## YOUR ASSIGNMENT
Among the lines of the data below, count those that hold the word "label". Answer with the number alone.

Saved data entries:
= = = =

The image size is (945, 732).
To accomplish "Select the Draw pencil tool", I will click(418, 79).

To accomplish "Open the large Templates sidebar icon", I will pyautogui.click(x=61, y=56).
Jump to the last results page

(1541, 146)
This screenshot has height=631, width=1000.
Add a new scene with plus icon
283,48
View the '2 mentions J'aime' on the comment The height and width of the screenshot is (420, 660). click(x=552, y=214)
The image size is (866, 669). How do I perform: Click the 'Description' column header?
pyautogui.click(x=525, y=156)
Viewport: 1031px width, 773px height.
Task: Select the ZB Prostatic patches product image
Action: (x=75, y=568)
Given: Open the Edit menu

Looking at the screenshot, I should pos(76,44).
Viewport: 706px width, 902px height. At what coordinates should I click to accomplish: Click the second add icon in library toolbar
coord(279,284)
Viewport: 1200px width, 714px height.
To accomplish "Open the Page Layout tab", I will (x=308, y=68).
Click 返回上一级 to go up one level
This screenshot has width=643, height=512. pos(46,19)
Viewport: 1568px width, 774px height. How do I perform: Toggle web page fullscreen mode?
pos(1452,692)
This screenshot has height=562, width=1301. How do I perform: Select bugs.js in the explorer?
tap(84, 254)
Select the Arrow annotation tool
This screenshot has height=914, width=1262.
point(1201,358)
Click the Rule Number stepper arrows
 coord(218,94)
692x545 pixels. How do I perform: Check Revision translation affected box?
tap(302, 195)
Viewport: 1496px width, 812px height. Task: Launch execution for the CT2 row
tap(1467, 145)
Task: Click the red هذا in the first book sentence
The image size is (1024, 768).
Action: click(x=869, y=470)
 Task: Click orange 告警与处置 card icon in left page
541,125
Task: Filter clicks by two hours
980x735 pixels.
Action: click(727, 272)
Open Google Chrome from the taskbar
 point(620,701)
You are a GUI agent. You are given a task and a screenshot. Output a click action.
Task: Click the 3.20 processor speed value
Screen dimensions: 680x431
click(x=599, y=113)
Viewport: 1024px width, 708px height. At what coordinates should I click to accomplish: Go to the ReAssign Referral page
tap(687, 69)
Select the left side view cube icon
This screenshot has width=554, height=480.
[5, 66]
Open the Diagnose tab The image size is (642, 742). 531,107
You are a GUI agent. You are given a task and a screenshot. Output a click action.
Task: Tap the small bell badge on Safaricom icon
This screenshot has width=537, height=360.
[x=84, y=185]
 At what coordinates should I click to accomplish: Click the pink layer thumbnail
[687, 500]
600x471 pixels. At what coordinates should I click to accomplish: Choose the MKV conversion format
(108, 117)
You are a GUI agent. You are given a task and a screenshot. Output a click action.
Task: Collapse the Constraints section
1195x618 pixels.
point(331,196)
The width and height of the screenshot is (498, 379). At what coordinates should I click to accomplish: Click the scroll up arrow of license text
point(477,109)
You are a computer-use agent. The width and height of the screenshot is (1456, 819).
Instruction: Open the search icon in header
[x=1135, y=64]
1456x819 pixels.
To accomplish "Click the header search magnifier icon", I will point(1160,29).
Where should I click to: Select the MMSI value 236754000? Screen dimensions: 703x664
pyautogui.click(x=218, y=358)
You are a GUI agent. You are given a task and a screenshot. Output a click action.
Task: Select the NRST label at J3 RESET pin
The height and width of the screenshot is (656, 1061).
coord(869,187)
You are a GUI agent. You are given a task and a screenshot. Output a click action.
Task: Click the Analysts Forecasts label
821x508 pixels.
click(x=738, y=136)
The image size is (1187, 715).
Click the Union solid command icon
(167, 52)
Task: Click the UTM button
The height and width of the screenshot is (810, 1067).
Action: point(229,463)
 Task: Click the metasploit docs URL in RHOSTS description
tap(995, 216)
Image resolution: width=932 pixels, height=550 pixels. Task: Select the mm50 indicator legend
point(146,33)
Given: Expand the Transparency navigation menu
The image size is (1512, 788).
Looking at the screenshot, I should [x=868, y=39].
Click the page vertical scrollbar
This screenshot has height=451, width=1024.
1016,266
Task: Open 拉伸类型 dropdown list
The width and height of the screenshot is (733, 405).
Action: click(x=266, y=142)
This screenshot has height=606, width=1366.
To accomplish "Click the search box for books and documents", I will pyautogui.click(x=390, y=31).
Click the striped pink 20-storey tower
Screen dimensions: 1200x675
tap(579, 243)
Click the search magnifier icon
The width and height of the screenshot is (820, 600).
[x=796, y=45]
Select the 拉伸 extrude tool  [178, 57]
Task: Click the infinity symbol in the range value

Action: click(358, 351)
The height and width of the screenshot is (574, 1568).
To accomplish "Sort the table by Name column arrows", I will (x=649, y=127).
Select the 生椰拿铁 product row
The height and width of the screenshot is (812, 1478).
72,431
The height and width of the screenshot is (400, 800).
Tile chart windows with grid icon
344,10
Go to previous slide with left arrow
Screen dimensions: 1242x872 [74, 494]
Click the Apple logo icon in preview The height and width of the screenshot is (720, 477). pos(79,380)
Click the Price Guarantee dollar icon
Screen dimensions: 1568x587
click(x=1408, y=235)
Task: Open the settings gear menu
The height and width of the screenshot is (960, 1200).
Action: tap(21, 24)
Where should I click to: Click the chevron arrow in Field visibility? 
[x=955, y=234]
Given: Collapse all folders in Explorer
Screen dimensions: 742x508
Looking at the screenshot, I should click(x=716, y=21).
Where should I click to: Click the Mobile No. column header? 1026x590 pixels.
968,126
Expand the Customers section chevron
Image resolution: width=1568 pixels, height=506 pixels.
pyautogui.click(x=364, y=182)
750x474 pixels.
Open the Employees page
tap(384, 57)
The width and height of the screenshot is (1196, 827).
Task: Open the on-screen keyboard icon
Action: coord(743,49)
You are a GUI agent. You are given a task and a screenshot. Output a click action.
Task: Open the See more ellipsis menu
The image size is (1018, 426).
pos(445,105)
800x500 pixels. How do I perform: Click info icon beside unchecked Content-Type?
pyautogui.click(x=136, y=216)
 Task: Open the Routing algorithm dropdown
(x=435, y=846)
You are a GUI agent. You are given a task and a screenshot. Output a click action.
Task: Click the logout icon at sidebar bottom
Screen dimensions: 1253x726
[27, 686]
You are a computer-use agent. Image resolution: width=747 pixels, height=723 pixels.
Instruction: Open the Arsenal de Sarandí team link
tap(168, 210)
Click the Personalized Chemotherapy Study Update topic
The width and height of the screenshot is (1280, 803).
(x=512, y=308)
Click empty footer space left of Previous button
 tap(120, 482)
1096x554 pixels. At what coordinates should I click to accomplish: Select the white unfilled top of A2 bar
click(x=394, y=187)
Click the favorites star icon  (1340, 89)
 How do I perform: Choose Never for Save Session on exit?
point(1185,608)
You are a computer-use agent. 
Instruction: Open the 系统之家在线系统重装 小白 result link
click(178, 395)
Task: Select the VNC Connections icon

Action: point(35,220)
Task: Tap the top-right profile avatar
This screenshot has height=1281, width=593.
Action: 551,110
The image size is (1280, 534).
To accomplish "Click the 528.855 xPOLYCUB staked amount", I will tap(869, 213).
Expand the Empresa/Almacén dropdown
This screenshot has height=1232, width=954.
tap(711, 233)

= = = =

## RESULT FOR THIS EXERCISE
2